TASK REQUIREMENTS
Put each line of the listing into a JSON list of strings, one string per line, with blank lines left out and the pictures excluded.

═════ ROWS ═════

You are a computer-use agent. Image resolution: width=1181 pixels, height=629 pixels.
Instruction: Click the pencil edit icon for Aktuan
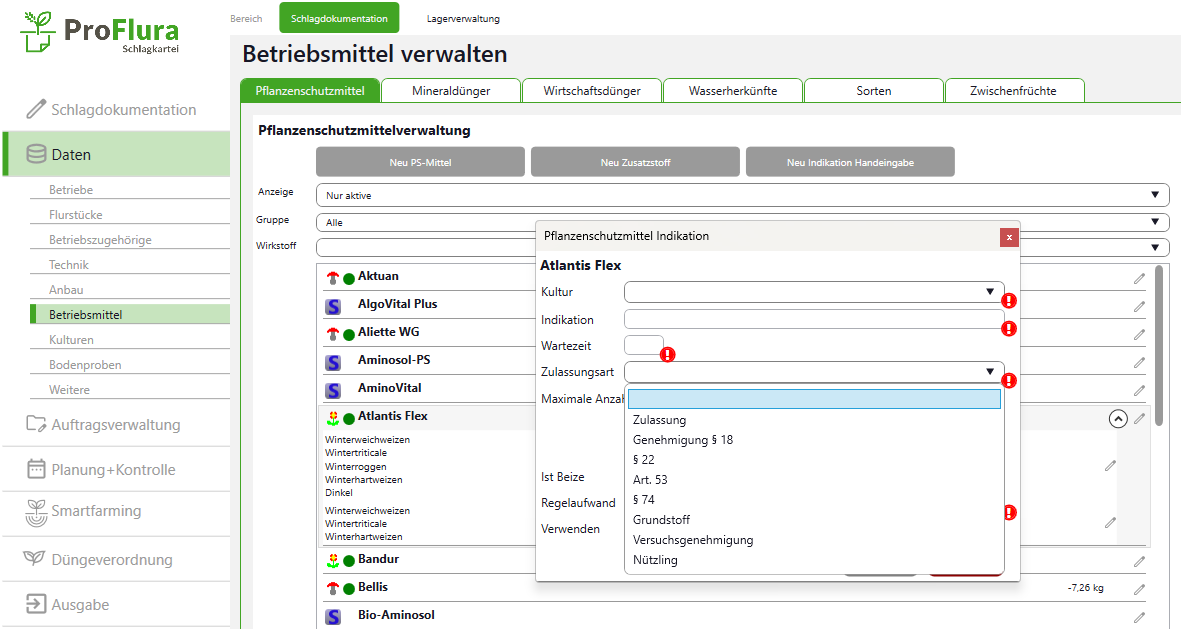click(x=1139, y=279)
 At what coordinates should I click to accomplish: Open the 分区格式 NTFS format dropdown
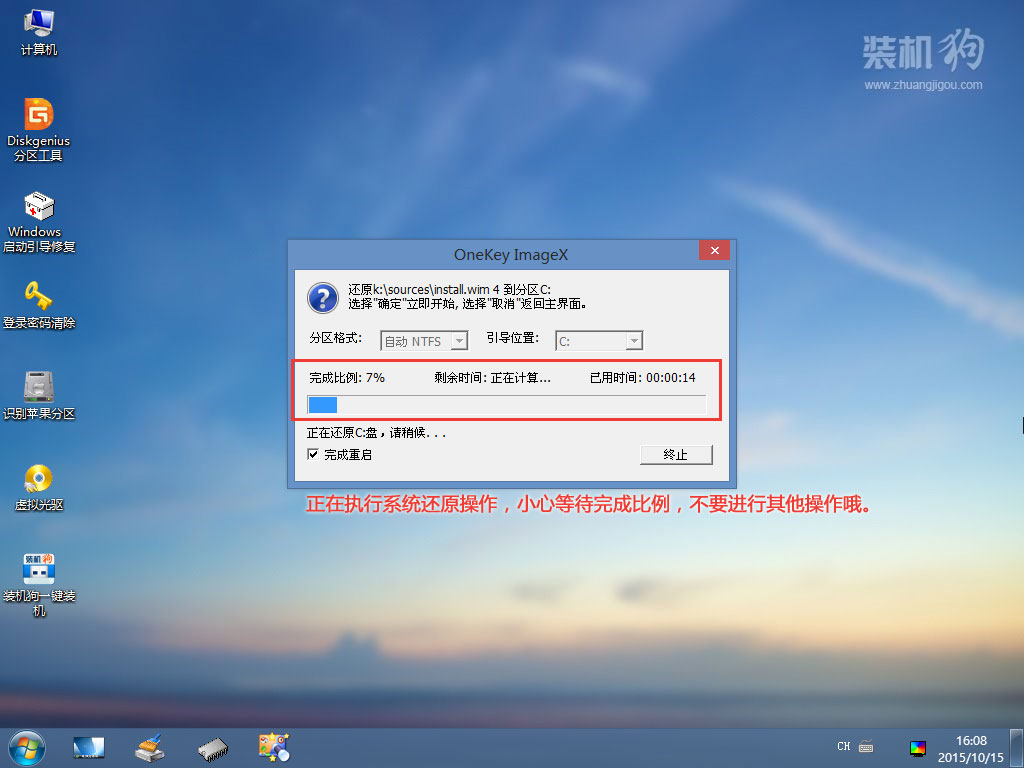click(x=458, y=341)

═════

RESULT FOR THIS EXERCISE
[
  "You are a computer-use agent. Image resolution: width=1181 pixels, height=629 pixels.",
  "Instruction: Click the pencil edit icon for Aktuan",
  "click(x=1139, y=279)",
  " At what coordinates should I click to accomplish: Open the 分区格式 NTFS format dropdown",
  "click(x=458, y=341)"
]